What separates this season recap from a routine results post is how much of the league’s personality it preserves. The update page does not stop at scores and records. It also leans into the human texture that makes local cornhole matter, including the Baggin Dragons family storyline, the three pugs, and even the team that never showed.

Those details are not decoration. They are part of the league’s identity, and they help explain why a spring recap can feel like a season-long chronicle instead of a simple champion announcement. In Mays Landing, the league is documenting the personalities around the boards as carefully as the bags landing on them.

That is a meaningful shift in how cornhole is covered. Leagues are starting to frame regular seasons the way other sports track a title chase, and Mays Landing’s spring gives that approach a convincing example. The perfect record mattered, but so did the rest of the cast, because a league only becomes memorable when the season carries enough detail to remember everyone in it.

What the spring schedule says about the league

The home page adds another layer to the picture. This was a 21-plus league, played in a two-person team format, and it ran a long spring schedule that stretched through late May before the summer league opened for signups. That structure explains why the unbeaten run means so much: this was a season that asked for repeated execution, not a single burst of form.

The format also helps clarify why chemistry mattered so much. A two-person setup leaves little room to hide, which means every missed bag and every clutch finish is magnified across the season. Over a schedule that long, the best teams rise because they can repeat the same shots and the same communication under pressure, and Splash Bros. did that better than anyone else.

The 21-plus setting gave the league its adult rec-league feel, but the format is what gave it its competitive edge. A long spring, a steady weekly rhythm, and a field of 23 teams created the right environment for a true season story. By the end, the unbeaten record read like the natural conclusion of all that structure.

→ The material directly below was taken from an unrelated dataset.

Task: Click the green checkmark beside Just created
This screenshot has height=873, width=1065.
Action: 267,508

The new benchmark in Mays Landing

This is the kind of season that changes what comes next. Splash Bros.’ 28-0 run now stands as the number every future Mays Landing team will measure itself against, not just because it ended with a title, but because it was sustained across the full nine-week spring schedule. That is the standard now: stay perfect, stay healthy, stay locked in from the opener through the final week.

For the league, the bigger win may be that the recap captured both sides of the sport at once. It gave the perfect team its due, but it also kept the family stories, the pets, the no-shows, and the supporting cast in the frame. That is what turns a good local league into something that feels permanent.

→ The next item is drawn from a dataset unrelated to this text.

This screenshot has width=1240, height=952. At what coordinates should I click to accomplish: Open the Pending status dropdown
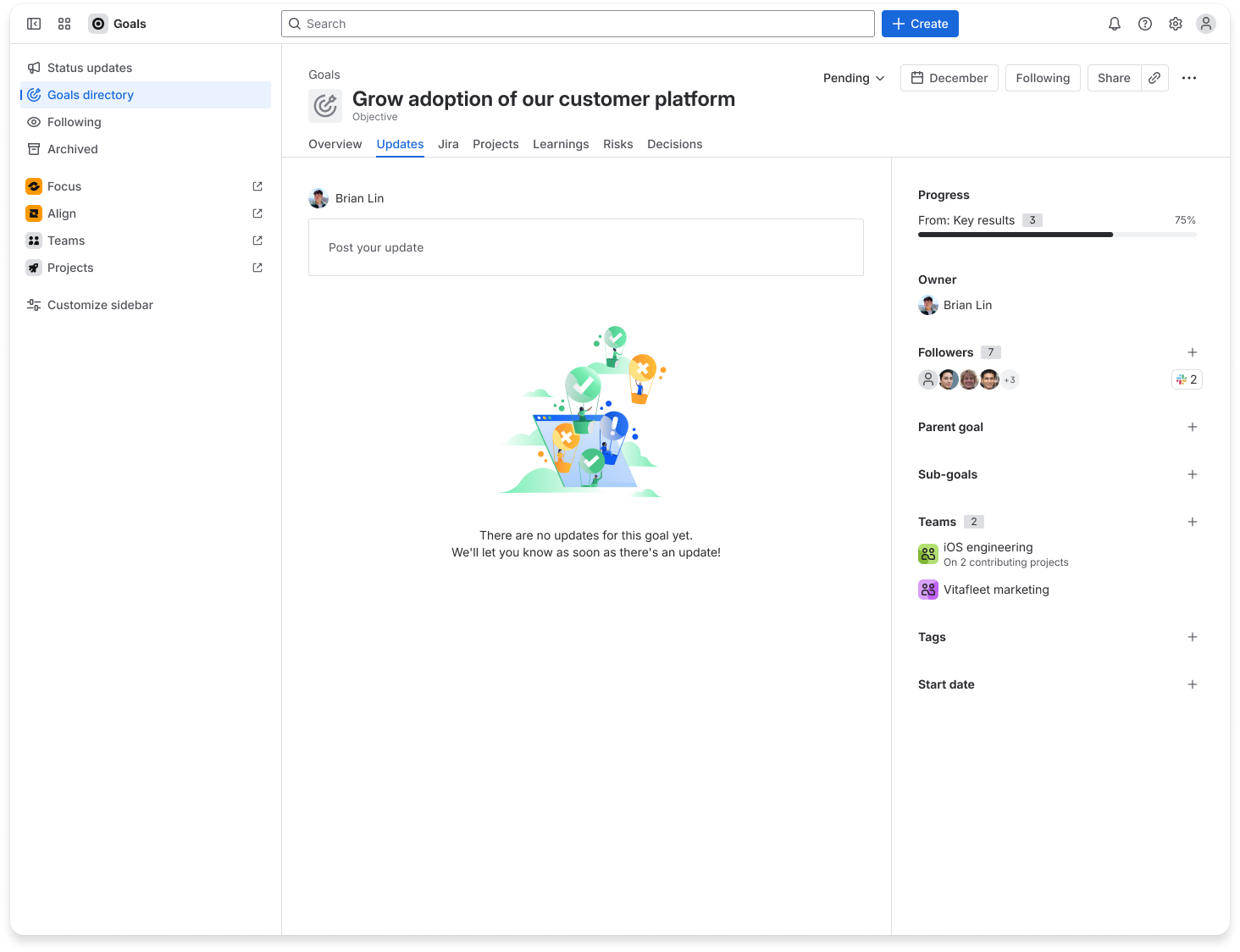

Splash Bros. supplied the cleanest possible ending, but Mays Landing supplied the context that made it matter. A 28-0 season is rare anywhere. In this league, after nine weeks, 23 teams, and a spring full of side stories, it now defines the bar for everybody else.

This article was produced by Prism’s automated news system from verified source data, official records, and press releases, then run through automated quality and moderation checks before publishing. The system is built and supervised by the people who set the standards it runs under. Read our full AI policy.